Het was een uitzonderlijk drukke en vreemde maand geweest. We hadden juichend een nieuw mens verwelkomd, we hadden huilend een ander moeten laten gaan. Het was dan ook niet verwonderlijk dat mijn ogen langzaam dichtvielen toen ik aan tafel zat te lezen. Toen ik ze weer opendeed, lag ik languit op de bank, waren boek en bril op de grond gegleden, en de rode jurk die ik gedragen had, was vervangen door een zwarte. Nu ben ik al heel lang een hardnekkig slaapwandelaar en heb ik vaker rare dingen gedaan als ik ’s nachts rondspookte, maar was ik werkelijk naar boven gegaan om me om te kleden in mijn slaap? En waarom? Volgens een artikel uit 2017 in de Libelle zou zwarte kleding geassocieerd worden met zelfverzekerdheid, aantrekkelijkheid en intelligentie; rode jurken daarentegen met arrogantie en een gebrek aan intelligentie. Wat mijn activiteiten tijdens het slaapwandelen betrof, wilde ik liever geen conclusies verbinden aan deze informatie; ik kon beter van lectuur veranderen dan van kleding.
Ik raapte Orlando van Virginia Woolf op, dat ik aan het lezen was, maar daar kon het niet aan liggen: ik was niet van geslacht veranderd, alleen van jurk. Ik dacht aan jurken en kleuren, aan betekenis en symboliek, aan Roodkapje, aan Medea, die de trouwjurk van haar rivale Glauke in brand zette. Ik dacht aan Le rouge et le noir van Stendhal, aan het meisje in de rode jas dat als een brandpunt in de zwart-wit film Schindler’s list verschijnt tijdens een razzia in het Poolse Krakow en wier rode jas later op een kar te zien is tussen de opgestapelde doden.

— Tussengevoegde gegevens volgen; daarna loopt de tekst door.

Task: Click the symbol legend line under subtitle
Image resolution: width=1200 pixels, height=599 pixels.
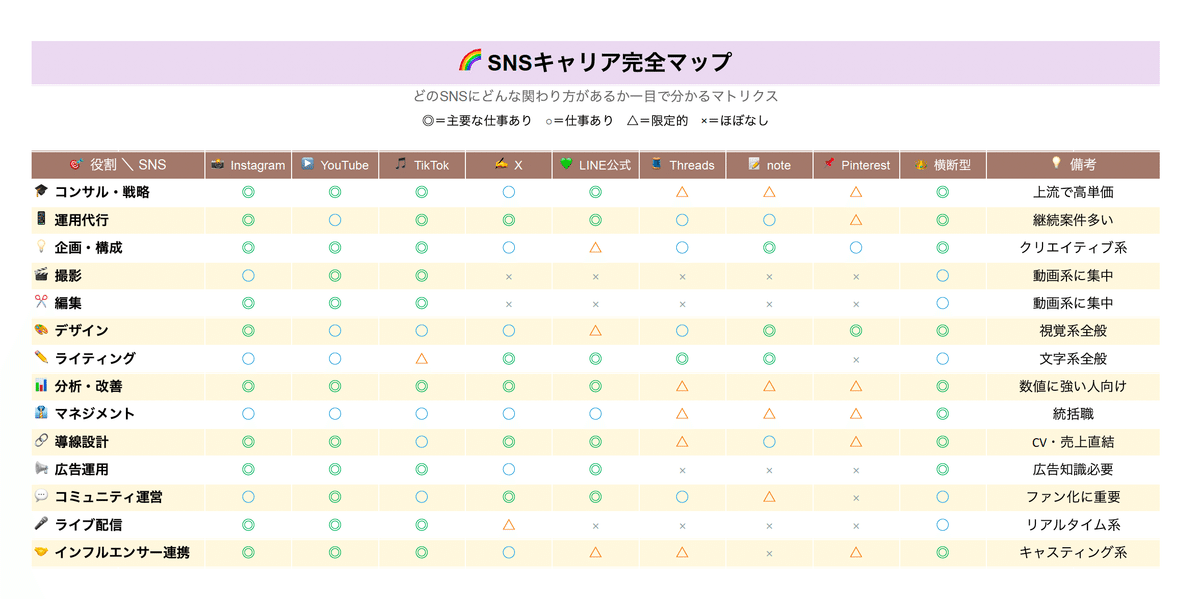Action: pos(596,121)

Ook dacht ik aan ‘scharlaken zonden die wit als sneeuw zouden worden, al waren zij rood als karmozijn’. Maar het hielp niet.

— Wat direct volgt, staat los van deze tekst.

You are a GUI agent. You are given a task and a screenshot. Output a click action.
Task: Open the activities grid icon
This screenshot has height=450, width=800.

Ik heb nooit een bevredigende verklaring gevonden, totdat ik later een gedicht van Anne Vegter tegenkwam, waaruit duidelijk bleek dat het aan de jurk zelf lag.
‘Showen en trippen’
Er is zielsveel geluk nodig in deze jurk met vertedering naar buren
te kijken die rond middernacht hun afvalzak in een container doen.
Er is zielsveel geluk nodig in deze jurk een taxi aan te houden die onwillig is
je tot buiten de stad te rijden waar loofwoud staat dat zich voortplant.

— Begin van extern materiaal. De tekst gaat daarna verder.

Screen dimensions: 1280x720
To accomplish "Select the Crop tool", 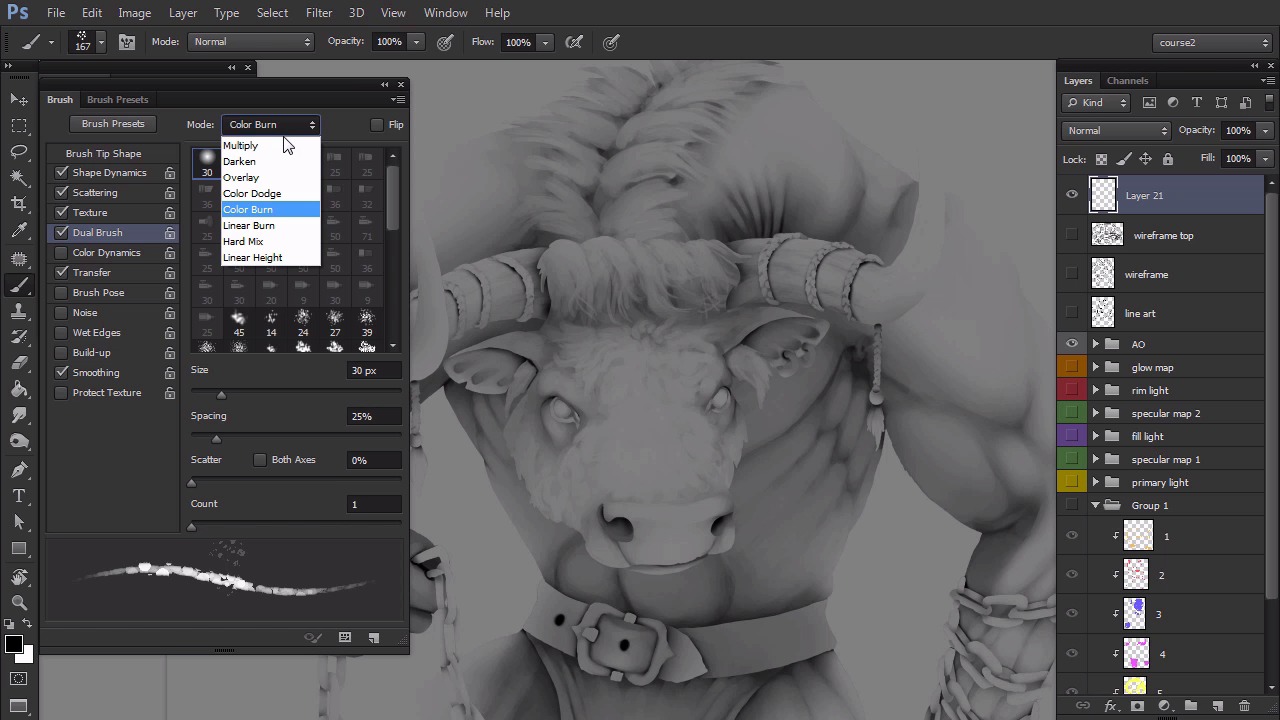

Er is zielsveel geluk nodig in deze jurk geluid te maken dat dieren overstemt
om aandacht te vangen van een geschminkte koningin.
Er is zielsveel geluk nodig deze jurk dronken en klaarwakker naar een show
te brengen, blind een deur te vinden waardoor je het toneel verlaat.
Er is zielsveel geluk nodig in deze jurk iets te slikken, een ballonvaart
te maken en op het mozaïek van je land neer te kijken als een slome astronaut.
Er is zielsveel geluk nodig in stralend weer voorzichtig te verongelukken.
Stemmen schreeuwen zeggen wade in plaats van jurk.
Vegter vertelt nergens welke kleur de jurk had. En een wade is wit. Maar ik ben een beetje huiverig geworden voor jurken van welke kleur dan ook. Voorlopig trek ik maar een oude spijkerbroek aan, altijd goed.